Гусеница почти полностью растворяется, становится жидкостью, остаются только отдельные органы, из которых постепенно формируется будущая бабочка. И вот, когда насекомое готово, ему надо приложить немалые усилия, чтобы разорвать кокон и вылезти на свет Божий. Если бабочке помочь в этом, она не наберёт достаточно сил, и крылья останутся слабыми. Залог будущего полёта только в самостоятельности усилий! Иначе бабочка никогда не взлетит!
Нечто похожее часто происходит с людьми, с той только разницей, что гусеница не задумывается о том, что с ней происходит и зачем ей даётся способность летать, а человеку непременно надо знать, в чём смысл его существования и тем более полёта.
Живёт себе человек по инерции. И вдруг, набрав критическую массу жизненного опыта, осознаёт, что он – живой! Что душа его не просто так послана в этот мир.
С этой жизнью надо что-то делать, наполнять её чем-то более насущным и глубоким, нежели простой заботой о ежедневном обеспечении жизнедеятельности организма!
И начинаются поиски, метания, попытки вырваться из узкого обывательского мирка. Мечты о полёте.
Открывая роман Айдара Хусаинова «Культур-мультур», я, судя по названию, ожидала прочесть нечто сатирически-юморное. А столкнулась с экзистенциальным произведением с элементами абсурда, сатиры, юмора, философии, лирики.
Главный герой, журналист Багров, на изломе двадцатого и двадцать первого веков, к своим 30-ти годам оказывается в состоянии душевного кризиса. Безразличие ко всему, апатия, ощущение бессмысленности существования.
«Что делать со своей жизнью, если знаешь, что ты живешь? Что делать с жизнью, если ты очнулся – очнулся впервые с тех самых пор, как появился на свет?»
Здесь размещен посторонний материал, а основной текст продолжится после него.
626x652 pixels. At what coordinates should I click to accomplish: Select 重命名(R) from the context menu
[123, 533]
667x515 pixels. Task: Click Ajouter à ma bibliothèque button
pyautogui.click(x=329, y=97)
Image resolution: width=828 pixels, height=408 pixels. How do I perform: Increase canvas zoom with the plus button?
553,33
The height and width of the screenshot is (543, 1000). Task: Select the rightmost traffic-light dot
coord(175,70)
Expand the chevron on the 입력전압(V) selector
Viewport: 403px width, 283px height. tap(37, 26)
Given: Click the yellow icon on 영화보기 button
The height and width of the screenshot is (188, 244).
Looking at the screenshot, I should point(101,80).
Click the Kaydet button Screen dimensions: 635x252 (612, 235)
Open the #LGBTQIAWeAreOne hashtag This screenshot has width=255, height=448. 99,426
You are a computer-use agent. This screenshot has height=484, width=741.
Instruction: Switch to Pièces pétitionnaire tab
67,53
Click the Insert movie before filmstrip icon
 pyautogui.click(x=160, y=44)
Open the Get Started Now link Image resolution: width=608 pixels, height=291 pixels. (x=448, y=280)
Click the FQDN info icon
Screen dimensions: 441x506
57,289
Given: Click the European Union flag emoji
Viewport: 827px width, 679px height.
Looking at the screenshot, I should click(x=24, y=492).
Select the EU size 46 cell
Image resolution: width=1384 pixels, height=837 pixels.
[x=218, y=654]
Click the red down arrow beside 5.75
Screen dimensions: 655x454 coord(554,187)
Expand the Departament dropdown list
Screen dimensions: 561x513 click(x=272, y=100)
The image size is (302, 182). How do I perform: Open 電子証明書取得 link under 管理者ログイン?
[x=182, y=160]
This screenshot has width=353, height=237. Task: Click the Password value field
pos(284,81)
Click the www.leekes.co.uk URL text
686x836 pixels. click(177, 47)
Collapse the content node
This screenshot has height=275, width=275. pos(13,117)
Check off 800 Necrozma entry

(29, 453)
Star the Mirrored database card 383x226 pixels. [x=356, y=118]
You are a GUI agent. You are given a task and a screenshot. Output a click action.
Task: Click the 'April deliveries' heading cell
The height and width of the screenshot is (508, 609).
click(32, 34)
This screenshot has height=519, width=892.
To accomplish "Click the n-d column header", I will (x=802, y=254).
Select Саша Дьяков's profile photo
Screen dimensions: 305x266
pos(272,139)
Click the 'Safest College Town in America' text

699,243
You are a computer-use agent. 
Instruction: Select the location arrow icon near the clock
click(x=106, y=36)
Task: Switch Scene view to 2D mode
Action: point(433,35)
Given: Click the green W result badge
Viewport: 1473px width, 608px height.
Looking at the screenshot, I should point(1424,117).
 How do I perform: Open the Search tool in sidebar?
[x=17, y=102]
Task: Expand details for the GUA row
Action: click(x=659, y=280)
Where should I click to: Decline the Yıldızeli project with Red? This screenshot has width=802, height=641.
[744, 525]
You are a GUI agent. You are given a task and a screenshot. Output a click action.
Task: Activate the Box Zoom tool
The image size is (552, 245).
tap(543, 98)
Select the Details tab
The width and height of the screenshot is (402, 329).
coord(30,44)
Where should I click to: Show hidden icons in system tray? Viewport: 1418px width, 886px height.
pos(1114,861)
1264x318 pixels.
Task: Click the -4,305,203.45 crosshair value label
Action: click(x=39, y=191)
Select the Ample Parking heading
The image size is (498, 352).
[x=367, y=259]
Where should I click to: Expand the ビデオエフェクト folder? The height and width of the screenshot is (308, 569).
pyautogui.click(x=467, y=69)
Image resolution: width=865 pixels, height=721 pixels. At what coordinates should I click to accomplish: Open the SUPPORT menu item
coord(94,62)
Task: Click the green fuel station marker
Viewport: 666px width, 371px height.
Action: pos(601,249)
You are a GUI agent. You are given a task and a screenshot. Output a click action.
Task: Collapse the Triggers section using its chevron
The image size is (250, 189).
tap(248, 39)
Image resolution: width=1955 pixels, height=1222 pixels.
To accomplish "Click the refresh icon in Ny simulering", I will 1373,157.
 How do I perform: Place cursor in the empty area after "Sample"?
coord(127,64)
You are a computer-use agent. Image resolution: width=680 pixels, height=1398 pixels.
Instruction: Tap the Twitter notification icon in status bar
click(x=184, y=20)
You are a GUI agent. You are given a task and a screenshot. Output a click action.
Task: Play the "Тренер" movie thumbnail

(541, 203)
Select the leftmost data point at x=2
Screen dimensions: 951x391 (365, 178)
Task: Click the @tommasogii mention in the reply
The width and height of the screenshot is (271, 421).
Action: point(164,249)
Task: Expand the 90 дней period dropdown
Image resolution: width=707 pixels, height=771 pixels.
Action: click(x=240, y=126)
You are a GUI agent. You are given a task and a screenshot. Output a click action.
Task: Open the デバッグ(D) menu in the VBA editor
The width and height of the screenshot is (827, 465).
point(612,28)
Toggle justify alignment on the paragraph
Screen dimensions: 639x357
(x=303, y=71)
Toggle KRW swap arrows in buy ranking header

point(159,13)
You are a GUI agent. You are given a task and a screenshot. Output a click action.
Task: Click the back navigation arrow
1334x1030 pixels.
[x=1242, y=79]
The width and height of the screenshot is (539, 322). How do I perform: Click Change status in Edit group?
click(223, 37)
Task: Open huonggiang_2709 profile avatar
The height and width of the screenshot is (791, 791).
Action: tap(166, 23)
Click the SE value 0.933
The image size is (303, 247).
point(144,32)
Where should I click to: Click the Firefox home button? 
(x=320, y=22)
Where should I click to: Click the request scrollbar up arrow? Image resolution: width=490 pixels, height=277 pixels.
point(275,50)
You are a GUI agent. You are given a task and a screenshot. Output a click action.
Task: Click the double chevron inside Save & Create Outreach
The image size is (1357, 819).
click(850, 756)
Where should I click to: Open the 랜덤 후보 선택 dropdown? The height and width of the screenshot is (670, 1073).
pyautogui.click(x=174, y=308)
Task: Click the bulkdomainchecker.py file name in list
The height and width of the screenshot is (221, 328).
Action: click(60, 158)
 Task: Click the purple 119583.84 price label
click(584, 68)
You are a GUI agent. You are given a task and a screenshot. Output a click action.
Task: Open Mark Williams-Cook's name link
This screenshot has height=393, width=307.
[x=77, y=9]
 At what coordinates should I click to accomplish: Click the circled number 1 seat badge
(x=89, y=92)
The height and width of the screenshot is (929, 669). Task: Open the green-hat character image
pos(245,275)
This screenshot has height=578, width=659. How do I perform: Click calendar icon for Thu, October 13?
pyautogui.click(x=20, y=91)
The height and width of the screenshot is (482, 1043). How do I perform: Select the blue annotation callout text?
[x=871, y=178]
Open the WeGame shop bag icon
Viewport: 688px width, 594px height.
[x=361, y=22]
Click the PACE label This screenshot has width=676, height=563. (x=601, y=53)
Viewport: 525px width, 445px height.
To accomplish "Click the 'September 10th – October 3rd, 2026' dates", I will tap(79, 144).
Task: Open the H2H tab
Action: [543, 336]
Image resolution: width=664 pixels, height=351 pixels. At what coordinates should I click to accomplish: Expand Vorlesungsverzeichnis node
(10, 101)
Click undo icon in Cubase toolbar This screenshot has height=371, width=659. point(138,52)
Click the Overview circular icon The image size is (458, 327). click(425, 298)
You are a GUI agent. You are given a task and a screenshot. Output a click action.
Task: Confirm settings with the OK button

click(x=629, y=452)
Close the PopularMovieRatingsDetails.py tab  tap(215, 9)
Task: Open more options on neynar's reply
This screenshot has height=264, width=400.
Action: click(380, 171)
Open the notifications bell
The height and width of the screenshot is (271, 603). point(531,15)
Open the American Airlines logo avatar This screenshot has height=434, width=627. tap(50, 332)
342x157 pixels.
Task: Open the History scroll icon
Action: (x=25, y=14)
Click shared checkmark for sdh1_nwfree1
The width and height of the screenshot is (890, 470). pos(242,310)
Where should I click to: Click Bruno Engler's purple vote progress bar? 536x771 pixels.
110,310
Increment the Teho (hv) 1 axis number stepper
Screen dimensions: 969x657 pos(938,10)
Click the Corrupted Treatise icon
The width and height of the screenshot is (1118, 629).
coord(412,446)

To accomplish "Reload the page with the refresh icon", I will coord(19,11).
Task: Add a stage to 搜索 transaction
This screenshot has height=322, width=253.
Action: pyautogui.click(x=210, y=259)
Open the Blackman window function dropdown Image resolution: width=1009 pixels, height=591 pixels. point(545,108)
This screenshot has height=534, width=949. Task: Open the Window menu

Человек с рождения внедрён в систему и рамки родительской семьи, детского сада, школы, института. Там все ясно и понятно. Система ведёт за руку, задаёт некий график движения. Но приходит время, когда человек попадает в стихию взрослого мира, где действуют другие законы, нет шпаргалок и переэкзаменовок, невозможно взять академический отпуск, а потом вернуться туда, где остановился и начать всё сначала.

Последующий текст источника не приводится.